My first impression is that Bedrock is good for a site where the developer or someone with some ability to use Composer is responsible for all updates and adding/removing plugins. So I am running my personal site using Bedrock.

For a site that you will hand over to a client, you have to figure out how you’ll handle plugin updates.

You also have to figure out how you’ll handle any premium plugins not available through wpackagist

In my case, I allow automatic updates because I have had a server that had to be burned and restored from backups due to being a few hours late on a Drupal update (see “Drupageddon”)

Once you’ve gotten to that point - premium plugins and auto-updates - I think some of the advantages of Bedrock disappear, but it’s not as bad as it sounds.

So first, this is the flow and, yes, it sounds bad:

  • your site updates automatically, so the composer json and lock files get out of sync with the actual files on your site
  • your premium plugins update but are not in your composer.json (or you build a system that does include them, meaning you are running your own package server or you are using the local system on your dev platform).
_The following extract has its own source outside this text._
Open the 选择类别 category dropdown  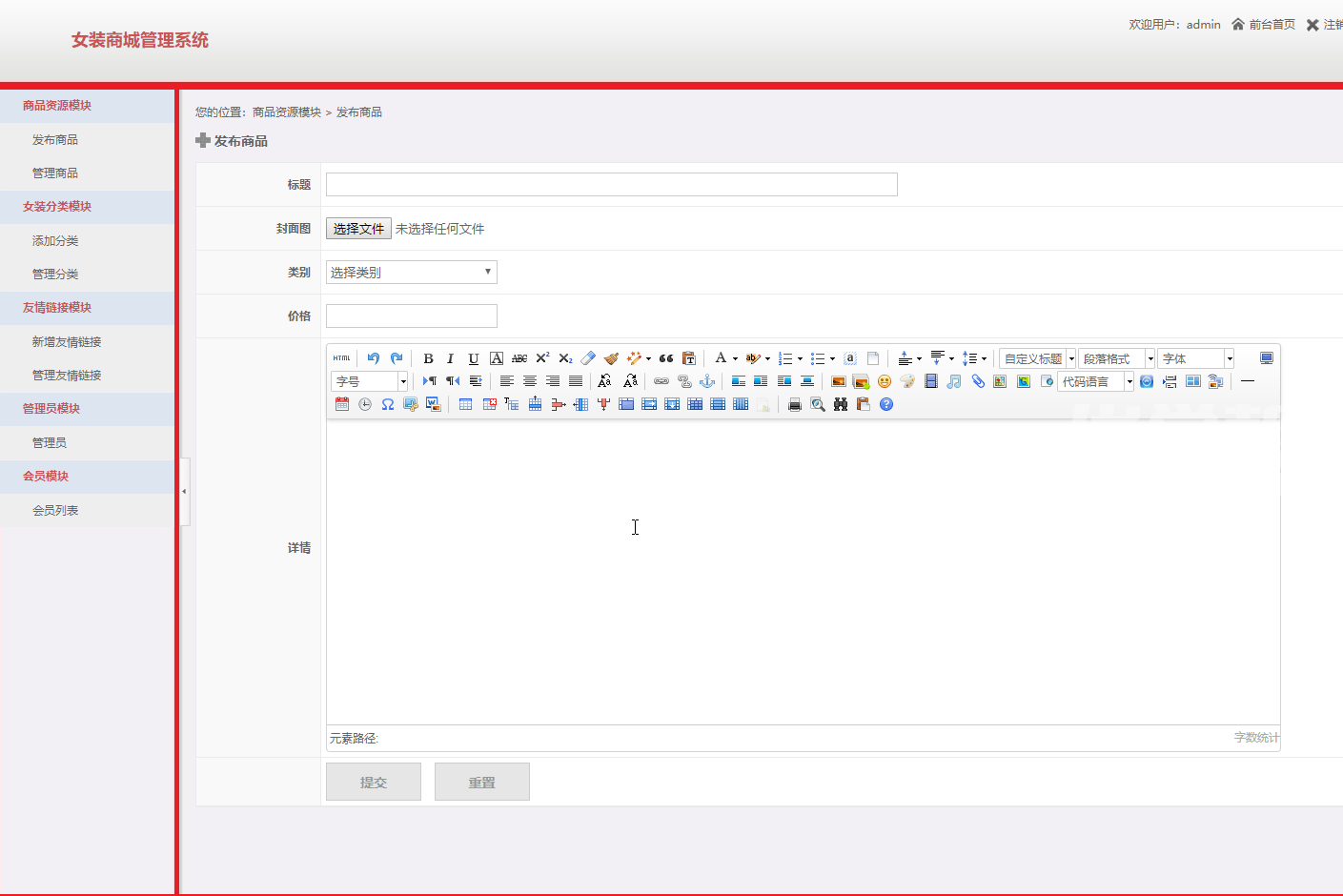tap(411, 273)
In my case, where I rarely use premium plugins, I simply whitelist those and track them in git, so like the composer.json file, they are part of the git push/pull process
  • on your live site, which presumably has been auto-updating, you do a git add/commit/push
  • you pull that down to your dev site and then run a composer update
  • you check to make sure that all plugins updated to the current version and, if not, adjust your version constraints in composer.json
  • do your dev work
  • git add/commit/push
  • pull your latest changes to staging
  • deploy

No matter how you cut it with WP, though, you have a problem with local/staging/production data. Since posts and settings are all in the DB, there’s simply no reliable way with WP to do dev work and push to production if your dev work involves changing DB settings.

I’m more used to Drupal where settings can all be exported to code, so you never have to push the database to production or manually port database settings and Composer is baked into the trunk distro. The only real way to manage Drupal 8+ is with Composer, so you are not fighting the trunk distro to bolt Composer management onto a software package that is fundamentally designed for a different management paradigm.

Don’t get me wrong - it’s not a criticism of Bedrock at all. I am super thankful that Roots has taken on this project and I would love to see WP as a whole get friendlier to Composer and build in a strict separation of content and config so that you could track config and not be pushing databases and, in the worst cases, having to merge databases.

But for now, I just feel like no matter how you cut it, Wordpress just feels like a very old codebase and a very old approach to managing a site. The Roots folks are fighting the good fight and doing a wonderful job considering the headwinds Wordpress blows in their face, but those headwinds are strong.

The VersionPress project could help a lot with the data/content issue, but sadly its development is stalled:

The problem with updating WordPress core and plugins can be solved by using an automated updater like renovate and a CI pipeline for automatically pushing a new release.

In many cases premium plugins don’t offer an easy way for updates.

The content/data of a CMS doesn’t have to be the same for staging and development. The development sites may use a simple dataset that can be used to test all aspects of the site theme and plugins.